===== EXCERPT TO READ =====
1. Keep it short and simple
All content should be clearly written in plain language. Keep it as short as possible. In general, you should:
- limit each paragraph to one or two sentences
- use short sentences of no more than 25 words
- be clear
- avoid long, complex words and jargon
- avoid complicated sentence structures
- stick to one idea or theme per paragraph
- be consistent with your language and tone
Structure your content with the most important words or points first. This ensures that if the user is skimming the page, they read the most important thing.
There is more guidance on writing in plain English on Style.ONS
2. Think about the words
There is a list of words not to use on Style.ONS . Also avoid the following and use the alternatives suggested:
|Avoid using||Suggested alternative|
|On behalf of||For|
|Elsewhere||Rest of the world/outside the UK (as appropriate)|
Use high-frequency words that are more likely to be familiar to users.
===== EXTRACTED MATERIAL =====
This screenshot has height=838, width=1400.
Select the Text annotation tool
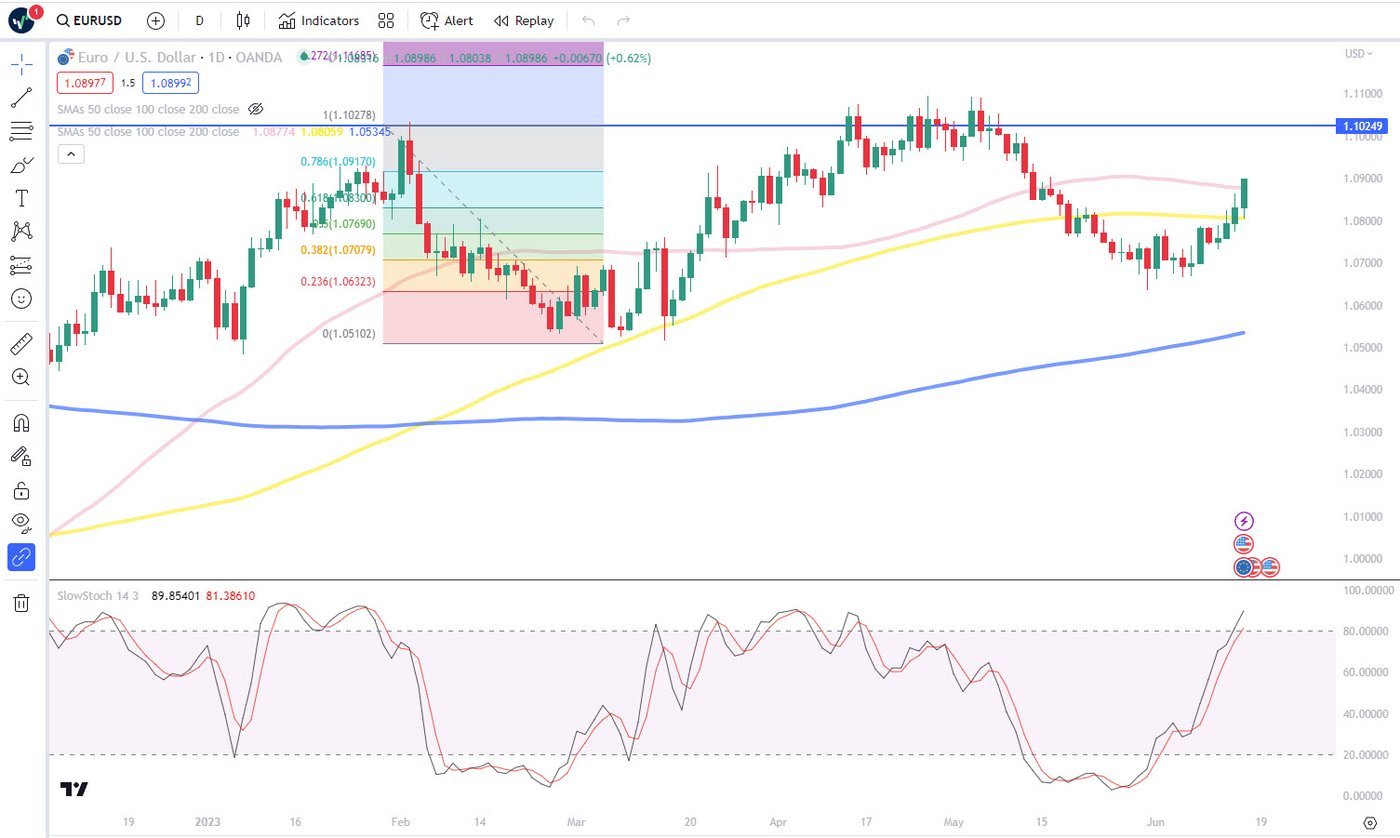click(21, 198)
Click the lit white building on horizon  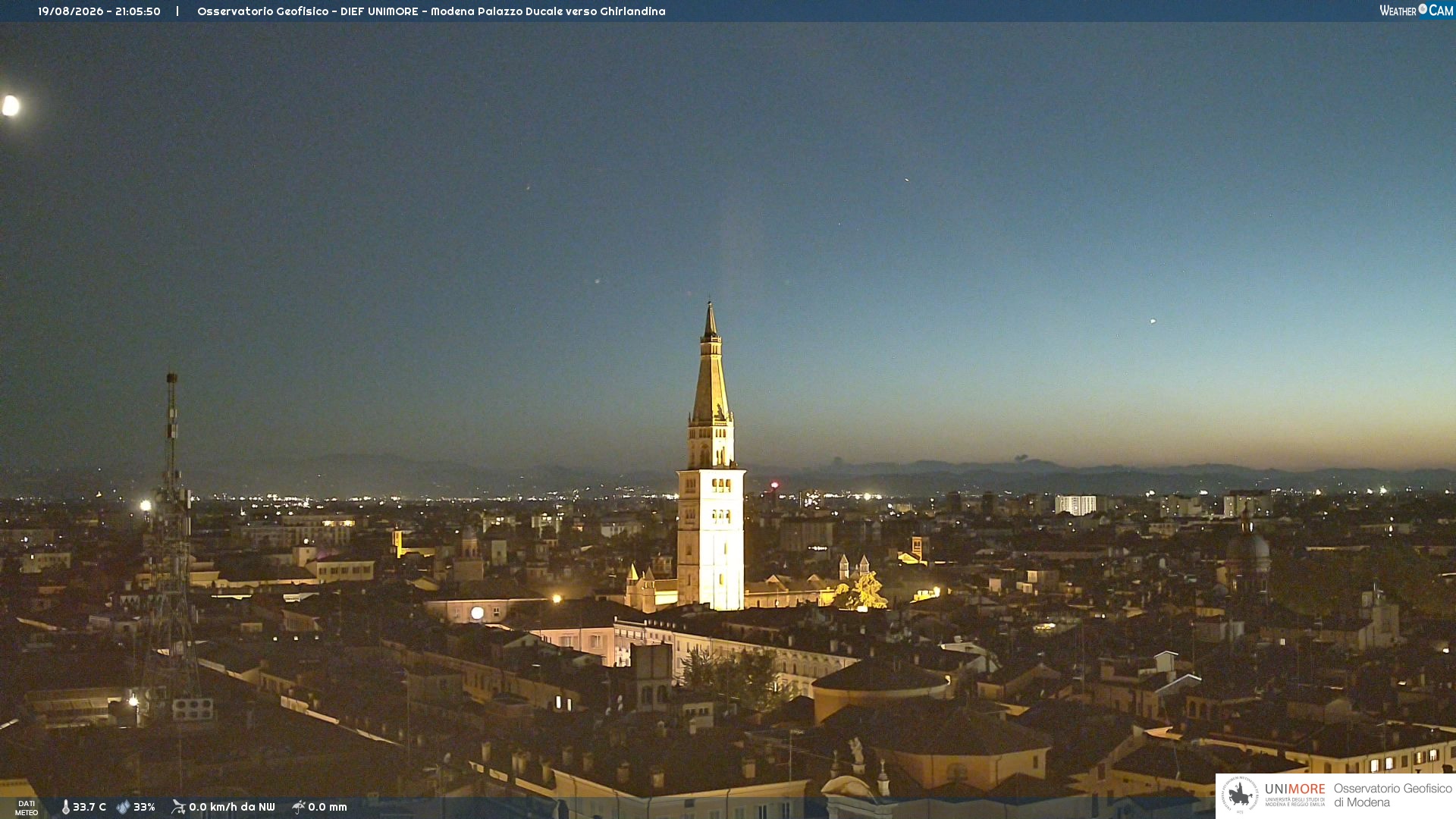(x=1075, y=504)
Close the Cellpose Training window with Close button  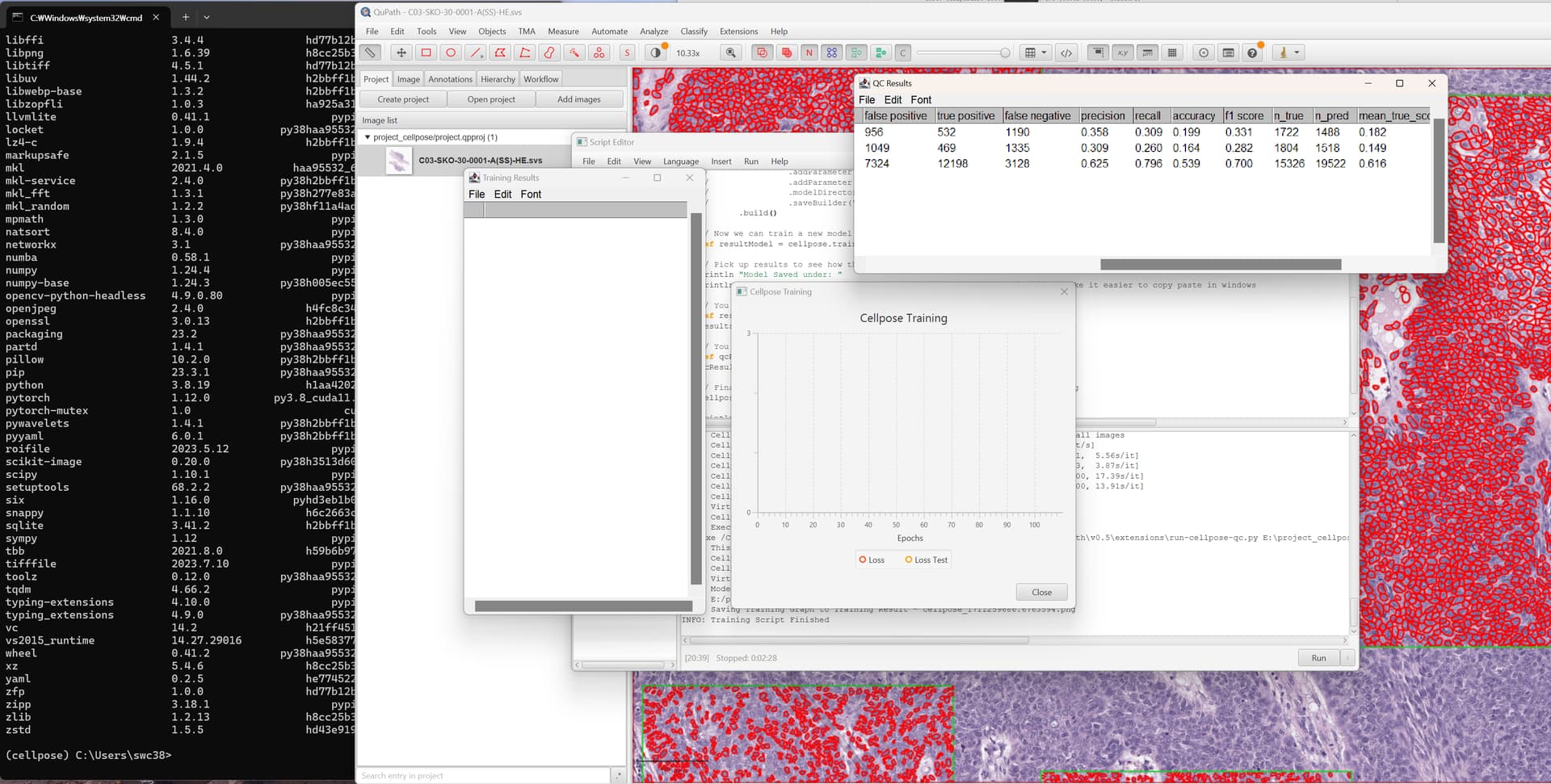[x=1040, y=592]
=====
• **GIVEN REQUEST 1**
List every guideline in the bulleted list that follows "In general, you should:" in the writing guidance.
• **GIVEN REQUEST 2**
Rewrite the writing guidance from "1. Keep it short" to "most important thing.", changing "paragraph" to "section".
The lines play no part in this work.

• **FULL OUTPUT 1**
- limit each paragraph to one or two sentences
- use short sentences of no more than 25 words
- be clear
- avoid long, complex words and jargon
- avoid complicated sentence structures
- stick to one idea or theme per paragraph
- be consistent with your language and tone

• **FULL OUTPUT 2**
1. Keep it short and simple
All content should be clearly written in plain language. Keep it as short as possible. In general, you should:
- limit each section to one or two sentences
- use short sentences of no more than 25 words
- be clear
- avoid long, complex words and jargon
- avoid complicated sentence structures
- stick to one idea or theme per section
- be consistent with your language and tone
Structure your content with the most important words or points first. This ensures that if the user is skimming the page, they read the most important thing.